-- start Data rows --

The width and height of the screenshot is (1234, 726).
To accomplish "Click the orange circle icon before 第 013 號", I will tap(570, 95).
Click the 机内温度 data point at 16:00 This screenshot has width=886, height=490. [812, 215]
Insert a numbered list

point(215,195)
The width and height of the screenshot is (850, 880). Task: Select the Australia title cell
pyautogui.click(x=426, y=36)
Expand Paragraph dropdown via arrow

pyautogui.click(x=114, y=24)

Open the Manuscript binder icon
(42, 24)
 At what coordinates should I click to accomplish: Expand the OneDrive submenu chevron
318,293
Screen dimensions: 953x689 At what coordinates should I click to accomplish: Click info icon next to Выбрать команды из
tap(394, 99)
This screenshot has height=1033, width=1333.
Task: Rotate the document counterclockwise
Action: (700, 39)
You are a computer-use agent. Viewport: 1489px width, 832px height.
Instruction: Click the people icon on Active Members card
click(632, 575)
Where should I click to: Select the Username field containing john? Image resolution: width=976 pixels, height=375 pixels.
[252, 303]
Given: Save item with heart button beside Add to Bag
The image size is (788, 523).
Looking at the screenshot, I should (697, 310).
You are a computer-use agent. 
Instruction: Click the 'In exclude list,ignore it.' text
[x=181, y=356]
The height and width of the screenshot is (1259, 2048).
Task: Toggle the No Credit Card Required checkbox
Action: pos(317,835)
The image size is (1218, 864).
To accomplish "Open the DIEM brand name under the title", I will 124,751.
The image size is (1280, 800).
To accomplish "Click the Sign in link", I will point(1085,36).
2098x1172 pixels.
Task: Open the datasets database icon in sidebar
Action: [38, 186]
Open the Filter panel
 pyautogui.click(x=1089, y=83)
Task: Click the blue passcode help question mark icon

-- end Data rows --

### What is expected
Rewrite all the entries above, switching "Instruction" to "Directive" and keeping everything else the same.

### Exercise answer
The width and height of the screenshot is (1234, 726).
To accomplish "Click the orange circle icon before 第 013 號", I will tap(570, 95).
Click the 机内温度 data point at 16:00 This screenshot has width=886, height=490. [812, 215]
Insert a numbered list

point(215,195)
The width and height of the screenshot is (850, 880). Task: Select the Australia title cell
pyautogui.click(x=426, y=36)
Expand Paragraph dropdown via arrow

pyautogui.click(x=114, y=24)

Open the Manuscript binder icon
(42, 24)
 At what coordinates should I click to accomplish: Expand the OneDrive submenu chevron
318,293
Screen dimensions: 953x689 At what coordinates should I click to accomplish: Click info icon next to Выбрать команды из
tap(394, 99)
This screenshot has height=1033, width=1333.
Task: Rotate the document counterclockwise
Action: (700, 39)
You are a computer-use agent. Viewport: 1489px width, 832px height.
Directive: Click the people icon on Active Members card
click(632, 575)
Where should I click to: Select the Username field containing john? Image resolution: width=976 pixels, height=375 pixels.
[252, 303]
Given: Save item with heart button beside Add to Bag
The image size is (788, 523).
Looking at the screenshot, I should (697, 310).
You are a computer-use agent. 
Directive: Click the 'In exclude list,ignore it.' text
[x=181, y=356]
The height and width of the screenshot is (1259, 2048).
Task: Toggle the No Credit Card Required checkbox
Action: pos(317,835)
The image size is (1218, 864).
To accomplish "Open the DIEM brand name under the title", I will 124,751.
The image size is (1280, 800).
To accomplish "Click the Sign in link", I will point(1085,36).
2098x1172 pixels.
Task: Open the datasets database icon in sidebar
Action: [38, 186]
Open the Filter panel
 pyautogui.click(x=1089, y=83)
Task: Click the blue passcode help question mark icon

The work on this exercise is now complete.